> _STORED DATA_
——

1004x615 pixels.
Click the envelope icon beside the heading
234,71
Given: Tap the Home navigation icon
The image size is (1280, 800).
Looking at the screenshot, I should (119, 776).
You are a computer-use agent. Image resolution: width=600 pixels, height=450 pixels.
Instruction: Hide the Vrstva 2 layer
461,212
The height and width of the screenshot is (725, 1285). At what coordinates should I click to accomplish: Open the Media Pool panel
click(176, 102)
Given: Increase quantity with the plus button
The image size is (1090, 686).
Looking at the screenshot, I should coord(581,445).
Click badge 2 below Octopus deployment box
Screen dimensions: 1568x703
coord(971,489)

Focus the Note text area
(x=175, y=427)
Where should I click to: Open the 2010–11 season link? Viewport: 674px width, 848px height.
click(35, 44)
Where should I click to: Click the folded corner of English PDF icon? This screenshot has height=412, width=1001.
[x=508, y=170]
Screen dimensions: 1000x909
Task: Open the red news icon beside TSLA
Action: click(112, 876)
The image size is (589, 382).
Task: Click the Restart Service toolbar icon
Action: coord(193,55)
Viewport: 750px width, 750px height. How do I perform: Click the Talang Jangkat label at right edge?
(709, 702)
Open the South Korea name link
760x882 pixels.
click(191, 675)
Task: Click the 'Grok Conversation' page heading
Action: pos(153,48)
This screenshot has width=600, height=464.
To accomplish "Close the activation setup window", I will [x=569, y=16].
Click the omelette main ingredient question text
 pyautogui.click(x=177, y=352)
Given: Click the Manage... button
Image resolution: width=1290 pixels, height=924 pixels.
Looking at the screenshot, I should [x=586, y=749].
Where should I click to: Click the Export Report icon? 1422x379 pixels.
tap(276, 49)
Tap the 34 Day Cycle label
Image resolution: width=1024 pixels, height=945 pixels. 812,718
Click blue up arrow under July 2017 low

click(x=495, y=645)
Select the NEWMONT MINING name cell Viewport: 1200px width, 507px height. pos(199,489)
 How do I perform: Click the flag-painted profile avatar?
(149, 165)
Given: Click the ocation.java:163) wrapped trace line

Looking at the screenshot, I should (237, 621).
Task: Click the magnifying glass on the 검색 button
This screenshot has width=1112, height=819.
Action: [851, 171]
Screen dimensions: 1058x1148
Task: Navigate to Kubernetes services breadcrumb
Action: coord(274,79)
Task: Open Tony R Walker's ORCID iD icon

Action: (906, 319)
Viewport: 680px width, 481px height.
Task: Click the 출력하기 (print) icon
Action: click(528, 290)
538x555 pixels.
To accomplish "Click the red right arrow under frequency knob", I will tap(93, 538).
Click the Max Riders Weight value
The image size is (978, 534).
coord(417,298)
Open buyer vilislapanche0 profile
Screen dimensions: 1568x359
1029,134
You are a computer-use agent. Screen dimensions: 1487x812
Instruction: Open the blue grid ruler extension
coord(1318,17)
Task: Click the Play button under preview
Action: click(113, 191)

——

> _TASK DETAILS_
Rewrite all of the data above, changing "Where should I click to" to "Where do I click to" wherever it occurs and leaving everything else as it is.

> _TASK SOLUTION_
1004x615 pixels.
Click the envelope icon beside the heading
234,71
Given: Tap the Home navigation icon
The image size is (1280, 800).
Looking at the screenshot, I should (119, 776).
You are a computer-use agent. Image resolution: width=600 pixels, height=450 pixels.
Instruction: Hide the Vrstva 2 layer
461,212
The height and width of the screenshot is (725, 1285). At what coordinates should I click to accomplish: Open the Media Pool panel
click(176, 102)
Given: Increase quantity with the plus button
The image size is (1090, 686).
Looking at the screenshot, I should coord(581,445).
Click badge 2 below Octopus deployment box
Screen dimensions: 1568x703
coord(971,489)

Focus the Note text area
(x=175, y=427)
Where do I click to: Open the 2010–11 season link? Viewport: 674px width, 848px height.
click(35, 44)
Where do I click to: Click the folded corner of English PDF icon? This screenshot has height=412, width=1001.
[x=508, y=170]
Screen dimensions: 1000x909
Task: Open the red news icon beside TSLA
Action: click(112, 876)
The image size is (589, 382).
Task: Click the Restart Service toolbar icon
Action: coord(193,55)
Viewport: 750px width, 750px height. How do I perform: Click the Talang Jangkat label at right edge?
(709, 702)
Open the South Korea name link
760x882 pixels.
click(191, 675)
Task: Click the 'Grok Conversation' page heading
Action: pos(153,48)
This screenshot has width=600, height=464.
To accomplish "Close the activation setup window", I will [x=569, y=16].
Click the omelette main ingredient question text
 pyautogui.click(x=177, y=352)
Given: Click the Manage... button
Image resolution: width=1290 pixels, height=924 pixels.
Looking at the screenshot, I should [x=586, y=749].
Where do I click to: Click the Export Report icon? 1422x379 pixels.
tap(276, 49)
Tap the 34 Day Cycle label
Image resolution: width=1024 pixels, height=945 pixels. 812,718
Click blue up arrow under July 2017 low

click(x=495, y=645)
Select the NEWMONT MINING name cell Viewport: 1200px width, 507px height. pos(199,489)
 How do I perform: Click the flag-painted profile avatar?
(149, 165)
Given: Click the ocation.java:163) wrapped trace line

Looking at the screenshot, I should (237, 621).
Task: Click the magnifying glass on the 검색 button
This screenshot has width=1112, height=819.
Action: [851, 171]
Screen dimensions: 1058x1148
Task: Navigate to Kubernetes services breadcrumb
Action: coord(274,79)
Task: Open Tony R Walker's ORCID iD icon

Action: (906, 319)
Viewport: 680px width, 481px height.
Task: Click the 출력하기 (print) icon
Action: click(528, 290)
538x555 pixels.
To accomplish "Click the red right arrow under frequency knob", I will tap(93, 538).
Click the Max Riders Weight value
The image size is (978, 534).
coord(417,298)
Open buyer vilislapanche0 profile
Screen dimensions: 1568x359
1029,134
You are a computer-use agent. Screen dimensions: 1487x812
Instruction: Open the blue grid ruler extension
coord(1318,17)
Task: Click the Play button under preview
Action: click(113, 191)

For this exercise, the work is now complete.